** START TEXT EXCERPT **
# Bigfoot stuff, pretty cool!



## loudtubeamps (Feb 2, 2012)

I stumbled across this guy,he's good,very good.
Keep an open mind and watch a cross section of his video analysis.
Cheers, d.

http://www.youtube.com/user/ThinkerThunker/videos


----------



## bolero (Oct 11, 2006)

bigfoot scared the hell outta me when I was a kid...those leonard nemoy "in search of" shows scared me witless

when I lived out west, I used to go mtn biking for 3-5 hours, on my own, deep in the squamish river valley, pemberton, whistler/black tusk area, following a lot of old logging roads

found out afterwards that's where all the bigfoot sightings were in the '70's...almost had a heard attack


----------



## Short Circuit (Mar 25, 2007)

Me too lol and they always showed those after dark.
I remember watching the one show and when Bigfoot smashed his arm through the widow and tried to grab the girl on the couch (if I remember correctly) that sent me through the roof !!!!
The old Dracula movies with Bela Lugasi didn't scare me as much as that did !!!.

Mark


----------



## Milkman (Feb 2, 2006)

I'd be more worried about the tooth fairy. With modern dental methods so much better than in previous generations, they're going right into kids mouths to get the teeth.


Seriously? Big foot? 

I guess their bodies evaporate when they die?


----------



## grumpyoldman (Jan 31, 2010)

What I'm waiting to see is the irrefutable explanation for this:

http://www.dailymail.co.uk/news/art...nster-Apples-Maps-satellite-image-Nessie.html

Apparently the first attempt was to explain that it was the wake from a small boat. But to me (and possibly to anyone with an aquarium who might be familiar with a plecostomus) it sure looks like a rather LARGE version of one of these...
** END TEXT EXCERPT **
** START GIVEN INFORMATION **
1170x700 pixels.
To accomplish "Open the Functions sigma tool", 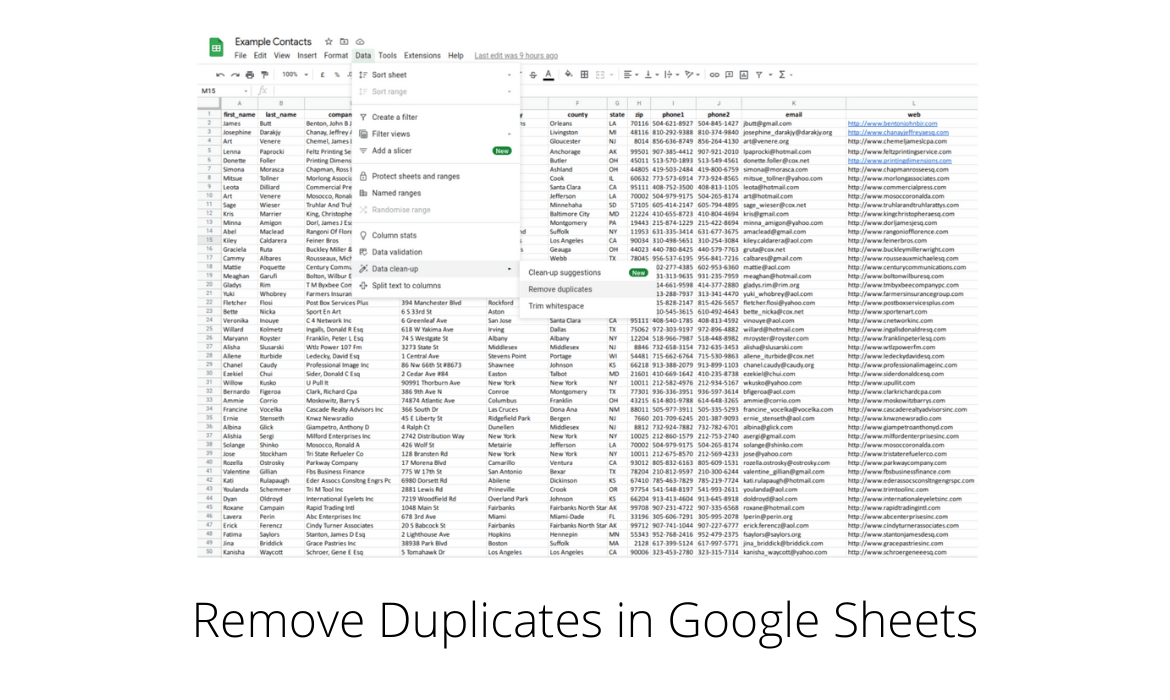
** END GIVEN INFORMATION **
REQUIREMENTS:
**a)** In the forum thread about Bigfoot, what does Milkman say he would be more worried about?
**b)** Repeat word for word the part of the forum thread about Bigfoot that begins at the words "I remember watching" and stops after "(Feb 2, 2006)".
**c)** Carry on the forum thread about Bigfoot from the point where it stops.

OUTPUTS:
**a)** The tooth fairy.

**b)**
I remember watching the one show and when Bigfoot smashed his arm through the widow and tried to grab the girl on the couch (if I remember correctly) that sent me through the roof !!!!
The old Dracula movies with Bela Lugasi didn't scare me as much as that did !!!.

Mark


----------



## Milkman (Feb 2, 2006)

**c)**
http://withfriendship.com/user/neeha/plecostomus.php

Nessie may end up not being a plesiosaur after all, but at least it (she? he?) may belong in a family filed under "P"...

John
thegrumpyoldman


----------



## 5732 (Jul 30, 2009)

Milkman:556598 said:


> I'd be more worried about the tooth fairy. With modern dental methods so much better than in previous generations, they're going right into kids mouths to get the teeth.
> 
> 
> Seriously? Big foot?
> ...


Absence of evidence is not evidence of absence. ..yada yada...all I know is that a hell of a lot of effort was spent looking for a downed plane in the indian ocean during the last month to no avail.


----------



## Steadfastly (Nov 14, 2008)

Not this bigfoot craze again. If there was such a thing, it would have been found long ago.


----------



## Diablo (Dec 20, 2007)

Milkman said:


> I'd be more worried about the tooth fairy. With modern dental methods so much better than in previous generations, they're going right into kids mouths to get the teeth.
> 
> 
> Seriously? Big foot?
> ...


No, the aliens take them back to their planet to study them.

- - - Updated - - -



mud_guy said:


> Absence of evidence is not evidence of absence. ..yada yada...all I know is that a hell of a lot of effort was spent looking for a downed plane in the indian ocean during the last month to no avail.


Yes, that is the very same kind of thing.
lol


----------



## leftysg (Mar 29, 2008)

bolero said:


> bigfoot scared the hell outta me when I was a kid...those leonard nemoy "in search of" shows scared me witless
> 
> when I lived out west, I used to go mtn biking for 3-5 hours, on my own, deep in the squamish river valley, pemberton, whistler/black tusk area, following a lot of old logging roads
> 
> found out afterwards that's where all the bigfoot sightings were in the '70's...almost had a heard attack


You weren't packing any Jack Links beef jerky with you I hope!


----------



## Milkman (Feb 2, 2006)

mud_guy said:


> Absence of evidence is not evidence of absence. ..yada yada...all I know is that a hell of a lot of effort was spent looking for a downed plane in the indian ocean during the last month to no avail.


One plane in the ocean vs a species that has lived for generation after generation and yet has left zero remains?

The odds of finding Bigfoot (were he to actually exist) should be much, much better than finding that plane.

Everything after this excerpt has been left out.